Ancelotti no se parece a Zidane

A diferencia del francés, el italiano se caracterizó por tener en cuenta a James Rodríguez durante su etapa en el Real Madrid. Ahora, en Alemania, el DT espera volver a potenciar al 10 de la selección de Colombia.

James Rodríguez en su primer entrenamiento con el Bayern Múnich junto a su entrenador, Carlo Ancelotti.AFP

En medio de un mundo de multimillonarios, de jóvenes con grandes chequeras, pero al fin de cuentas jóvenes, hay un hombre que ha logrado una autoridad suprema sin necesidad de un grito, sin ínfulas de superioridad y con un solo lema: que el futbolista siga enamorado de su deporte. Carlo Ancelotti es el reflejo de Reggiolo, una población italiana, cenicienta, de ritmos mansos, en la que la tranquilidad parece ser una ley de vida y donde nació en 1959. Desde muy niño, aprendió, por sus padres, que la velocidad de la mente supera a la del cuerpo en cualquier ámbito y que el poder se ejerce mucho mejor desde la serenidad.

De jugador no fue muy talentoso, incluso lento, pero marcó diferencia por su capacidad de sacrificio, por volver los objetivos grupales en personales, por pensar para los demás y más rápido que los demás, dentro de la cancha y fuera de ella. “Era un futbolista camaleónico; el que te dirigía el equipo en el terreno de juego. No corría rápido, pero sí que era veloz con el pensamiento”, dijo Arrigo Sacchi, quien siempre lo mostró como su alumno aventajado en ese Milan de finales de los 80, que también contaba con estrellas como Marco van Basten, Frank Rijkaard y Ruud Gullit, entre otros.

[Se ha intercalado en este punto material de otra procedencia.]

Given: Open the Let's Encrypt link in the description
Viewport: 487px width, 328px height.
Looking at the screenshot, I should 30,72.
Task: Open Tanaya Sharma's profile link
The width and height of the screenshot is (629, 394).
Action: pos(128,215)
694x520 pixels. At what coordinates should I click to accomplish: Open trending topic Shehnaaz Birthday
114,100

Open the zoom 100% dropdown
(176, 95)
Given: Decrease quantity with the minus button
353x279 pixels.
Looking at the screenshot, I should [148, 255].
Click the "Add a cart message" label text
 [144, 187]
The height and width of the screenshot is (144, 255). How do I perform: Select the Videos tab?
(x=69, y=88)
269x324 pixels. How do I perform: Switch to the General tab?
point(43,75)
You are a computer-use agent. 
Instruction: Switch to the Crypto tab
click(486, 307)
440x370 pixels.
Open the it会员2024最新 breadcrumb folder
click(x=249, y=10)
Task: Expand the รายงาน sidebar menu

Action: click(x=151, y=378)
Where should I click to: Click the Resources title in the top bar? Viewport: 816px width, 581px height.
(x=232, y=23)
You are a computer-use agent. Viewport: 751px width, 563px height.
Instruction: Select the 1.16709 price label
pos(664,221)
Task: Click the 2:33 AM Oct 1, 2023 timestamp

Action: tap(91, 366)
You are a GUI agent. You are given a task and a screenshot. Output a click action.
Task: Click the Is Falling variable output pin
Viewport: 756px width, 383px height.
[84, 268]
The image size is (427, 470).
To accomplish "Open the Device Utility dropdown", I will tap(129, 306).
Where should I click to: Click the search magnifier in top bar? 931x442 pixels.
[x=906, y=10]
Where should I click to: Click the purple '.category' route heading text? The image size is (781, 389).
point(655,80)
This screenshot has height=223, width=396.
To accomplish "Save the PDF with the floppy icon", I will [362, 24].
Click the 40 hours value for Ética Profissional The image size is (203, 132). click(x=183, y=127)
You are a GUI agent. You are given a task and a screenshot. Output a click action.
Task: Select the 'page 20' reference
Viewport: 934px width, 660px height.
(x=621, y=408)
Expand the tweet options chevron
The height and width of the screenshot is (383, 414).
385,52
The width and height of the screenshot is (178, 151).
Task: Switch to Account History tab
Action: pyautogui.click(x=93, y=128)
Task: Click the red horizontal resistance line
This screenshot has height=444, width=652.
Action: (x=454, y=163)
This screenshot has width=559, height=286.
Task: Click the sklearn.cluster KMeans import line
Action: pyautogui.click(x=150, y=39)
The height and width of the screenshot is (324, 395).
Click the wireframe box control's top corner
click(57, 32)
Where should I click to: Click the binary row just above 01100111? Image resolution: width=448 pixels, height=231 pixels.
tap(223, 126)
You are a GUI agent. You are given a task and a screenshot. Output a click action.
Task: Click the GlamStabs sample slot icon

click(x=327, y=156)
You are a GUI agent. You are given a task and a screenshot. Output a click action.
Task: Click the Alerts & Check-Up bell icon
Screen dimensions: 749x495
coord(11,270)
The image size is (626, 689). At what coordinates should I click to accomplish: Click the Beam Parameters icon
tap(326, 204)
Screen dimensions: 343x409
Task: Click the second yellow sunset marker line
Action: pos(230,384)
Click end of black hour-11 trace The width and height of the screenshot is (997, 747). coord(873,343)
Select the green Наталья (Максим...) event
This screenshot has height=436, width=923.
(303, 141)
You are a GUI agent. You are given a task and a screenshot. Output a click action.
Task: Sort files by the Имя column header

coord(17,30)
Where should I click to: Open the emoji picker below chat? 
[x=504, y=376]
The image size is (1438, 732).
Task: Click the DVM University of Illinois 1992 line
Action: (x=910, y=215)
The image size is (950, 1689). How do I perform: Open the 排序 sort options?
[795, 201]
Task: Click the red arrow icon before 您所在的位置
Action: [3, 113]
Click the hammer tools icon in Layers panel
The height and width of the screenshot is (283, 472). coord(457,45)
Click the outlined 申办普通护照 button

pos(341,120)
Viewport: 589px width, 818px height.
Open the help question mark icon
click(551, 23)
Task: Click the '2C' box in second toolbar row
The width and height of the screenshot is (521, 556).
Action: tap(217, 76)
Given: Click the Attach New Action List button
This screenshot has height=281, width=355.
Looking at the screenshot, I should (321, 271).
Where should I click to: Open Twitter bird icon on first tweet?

La defensa adelantada, la presión asfixiante, la disciplina como cuestión de vida o muerte y el equilibrio en todas las líneas, algunas de las cosas que tomó Ancelotti de Sacchi y que potenció con un aspecto que revolucionó el mundo: el trato con la persona y no con el futbolista. El ascenso de Reggiana a la serie A, en 1995, el equipo de su ciudad, es la muestra de que con un grupo de soldados, siempre obedientes, se podía hacer mucho más que con un conjunto de figuras.

Idealista y trabajador por herencia, Ancelotti descifró lo que parecía evidente: que el fútbol era más que fichas en un tablero y saber pegarle al balón. Que el fútbol podría ser un estado de ánimo, una cuestión motivacional, de liderazgo o, como dijo Jorge Valdano: “Lo más importante entre las cosas menos importantes”. Porque para él, desde un comienzo, fue más importante saber qué pasaba en la cabeza de sus jugadores, cómo iban con sus vidas, cuáles eran sus preocupaciones y qué los entristecía.

Su actitud pacificó vestuarios apretados por grandes egos y con eso ganó respeto. Su mano blanda fue más efectiva que las broncas y los reclamos. Un simple ceño fruncido y sus dirigidos entendían todo. “Es un sabio del fútbol y un excelente ser humano”, dijo Florentino Pérez, presidente del Real Madrid en la presentación del italiano como estratega del club blanco en 2013.

La calma fue y ha sido el camino para conquistar a las personas y, seguido, lograr títulos. Una amistad, que parece más una relación de paternidad, le ha dejado estar cerca de jugadores como Paolo Maldini, Ronaldo, Andriy Shevchenko, Cristiano Ronaldo, Arjen Robben y Frank Ribery, entre otros, y que asustarían a cualquier DT. “Siempre debe estar claro, como el agua, quién es el jefe, y su autoridad debe derivar del respeto y la confianza y no del miedo”, dijo durante el lanzamiento de su libro Liderazgo tranquilo.

Con su disciplina de hierro, pero con la misma sencillez que tuvo desde niño, el italiano volverá a acoger a James Rodríguez. De seguro, el esfuerzo que deberá hacer el colombiano será innegociable, pero por lo menos volverá a estar en paz para hacer lo que más le apasiona: jugar al fútbol. “Nadie me dijo que era bueno, yo lo vi. Y hoy necesitas ser profesional, tener carácter, personalidad y motivación para poder triunfar en este deporte. Y él tiene todo lo anterior”, apuntó Ancelotti durante la presentación del colombiano ayer. Un estratega que entendió, desde su época como jugador, que, materialmente, lo que parece imposible se puede hacer, simplemente, siendo una muy buena persona, pues “de todos los instrumentos que tiene el ser humano el más valioso siempre será el corazón”.